▸ **What this task involves**
Check every line of the entries below for the word "Model", and copy the ones that have it.
━━━━━━━━
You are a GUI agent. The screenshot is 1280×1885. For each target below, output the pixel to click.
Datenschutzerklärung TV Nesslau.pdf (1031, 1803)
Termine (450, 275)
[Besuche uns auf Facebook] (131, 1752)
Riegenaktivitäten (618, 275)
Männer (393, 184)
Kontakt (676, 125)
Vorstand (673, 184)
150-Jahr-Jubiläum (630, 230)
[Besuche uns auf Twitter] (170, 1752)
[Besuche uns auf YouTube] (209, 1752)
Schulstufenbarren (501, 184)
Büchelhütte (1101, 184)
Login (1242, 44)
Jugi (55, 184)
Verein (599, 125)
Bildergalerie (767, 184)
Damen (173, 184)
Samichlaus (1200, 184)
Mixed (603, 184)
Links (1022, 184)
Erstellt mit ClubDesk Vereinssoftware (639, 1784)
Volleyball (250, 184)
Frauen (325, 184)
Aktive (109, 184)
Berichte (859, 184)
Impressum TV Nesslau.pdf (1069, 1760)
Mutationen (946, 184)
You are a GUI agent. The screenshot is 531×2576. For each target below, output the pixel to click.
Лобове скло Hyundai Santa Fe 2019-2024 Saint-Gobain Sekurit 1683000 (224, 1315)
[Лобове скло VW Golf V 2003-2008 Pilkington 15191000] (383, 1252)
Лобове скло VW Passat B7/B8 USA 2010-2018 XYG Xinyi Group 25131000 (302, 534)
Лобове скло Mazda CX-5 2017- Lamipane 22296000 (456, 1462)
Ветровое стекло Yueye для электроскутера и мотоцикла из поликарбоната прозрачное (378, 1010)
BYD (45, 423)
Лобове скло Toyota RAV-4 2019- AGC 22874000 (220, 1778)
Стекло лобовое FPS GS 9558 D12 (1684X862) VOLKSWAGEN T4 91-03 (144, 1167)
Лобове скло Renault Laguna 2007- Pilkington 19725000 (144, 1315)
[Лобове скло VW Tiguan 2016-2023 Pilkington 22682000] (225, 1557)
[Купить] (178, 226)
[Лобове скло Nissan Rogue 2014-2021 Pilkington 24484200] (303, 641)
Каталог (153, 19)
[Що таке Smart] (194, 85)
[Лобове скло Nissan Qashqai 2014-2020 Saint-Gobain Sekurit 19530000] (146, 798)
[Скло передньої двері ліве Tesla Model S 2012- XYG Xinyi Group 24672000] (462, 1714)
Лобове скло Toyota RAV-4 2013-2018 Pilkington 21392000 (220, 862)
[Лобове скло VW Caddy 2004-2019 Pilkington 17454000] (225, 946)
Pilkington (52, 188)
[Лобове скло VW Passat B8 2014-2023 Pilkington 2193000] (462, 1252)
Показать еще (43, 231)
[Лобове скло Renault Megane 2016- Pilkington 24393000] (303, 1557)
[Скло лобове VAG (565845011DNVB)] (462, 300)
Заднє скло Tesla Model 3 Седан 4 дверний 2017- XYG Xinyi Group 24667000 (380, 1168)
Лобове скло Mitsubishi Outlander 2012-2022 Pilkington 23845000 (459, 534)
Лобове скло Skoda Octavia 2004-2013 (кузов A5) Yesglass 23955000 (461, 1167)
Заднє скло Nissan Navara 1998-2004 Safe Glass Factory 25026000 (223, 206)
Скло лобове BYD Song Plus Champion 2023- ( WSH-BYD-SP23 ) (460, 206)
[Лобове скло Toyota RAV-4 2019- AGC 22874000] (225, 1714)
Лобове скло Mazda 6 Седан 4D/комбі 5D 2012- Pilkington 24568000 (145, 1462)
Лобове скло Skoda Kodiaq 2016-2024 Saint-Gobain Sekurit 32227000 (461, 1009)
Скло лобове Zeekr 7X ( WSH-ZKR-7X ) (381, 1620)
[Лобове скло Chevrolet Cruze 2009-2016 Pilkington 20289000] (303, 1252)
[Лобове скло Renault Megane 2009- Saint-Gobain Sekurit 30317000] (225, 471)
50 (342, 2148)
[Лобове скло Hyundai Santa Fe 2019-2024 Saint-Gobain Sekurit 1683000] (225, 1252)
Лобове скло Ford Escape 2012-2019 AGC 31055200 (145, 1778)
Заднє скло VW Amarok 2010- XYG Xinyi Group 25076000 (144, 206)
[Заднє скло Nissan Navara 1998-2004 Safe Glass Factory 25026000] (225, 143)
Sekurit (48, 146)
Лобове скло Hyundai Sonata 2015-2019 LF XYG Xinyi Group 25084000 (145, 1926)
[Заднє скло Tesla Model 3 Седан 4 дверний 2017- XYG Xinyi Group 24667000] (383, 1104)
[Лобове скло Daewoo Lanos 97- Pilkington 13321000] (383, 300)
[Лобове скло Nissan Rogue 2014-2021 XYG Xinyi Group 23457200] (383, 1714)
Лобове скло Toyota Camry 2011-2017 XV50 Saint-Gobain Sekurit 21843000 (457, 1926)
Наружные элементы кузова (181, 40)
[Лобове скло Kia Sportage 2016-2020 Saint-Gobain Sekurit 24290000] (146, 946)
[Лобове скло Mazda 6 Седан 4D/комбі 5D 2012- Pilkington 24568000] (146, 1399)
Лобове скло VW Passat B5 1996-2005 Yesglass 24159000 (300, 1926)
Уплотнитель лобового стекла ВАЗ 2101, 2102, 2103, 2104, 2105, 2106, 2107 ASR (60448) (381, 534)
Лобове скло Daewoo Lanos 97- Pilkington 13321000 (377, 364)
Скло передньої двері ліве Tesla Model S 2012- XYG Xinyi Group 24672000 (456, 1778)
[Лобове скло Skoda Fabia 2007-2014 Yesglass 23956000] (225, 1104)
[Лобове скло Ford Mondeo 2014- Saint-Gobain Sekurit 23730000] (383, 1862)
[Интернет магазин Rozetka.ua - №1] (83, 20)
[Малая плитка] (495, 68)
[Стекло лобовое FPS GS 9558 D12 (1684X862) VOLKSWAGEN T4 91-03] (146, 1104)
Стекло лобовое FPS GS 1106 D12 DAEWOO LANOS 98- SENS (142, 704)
━━━━━━━━
▸ **Answer to the exercise**
[Скло передньої двері ліве Tesla Model S 2012- XYG Xinyi Group 24672000] (462, 1714)
Заднє скло Tesla Model 3 Седан 4 дверний 2017- XYG Xinyi Group 24667000 (380, 1168)
[Заднє скло Tesla Model 3 Седан 4 дверний 2017- XYG Xinyi Group 24667000] (383, 1104)
Скло передньої двері ліве Tesla Model S 2012- XYG Xinyi Group 24672000 (456, 1778)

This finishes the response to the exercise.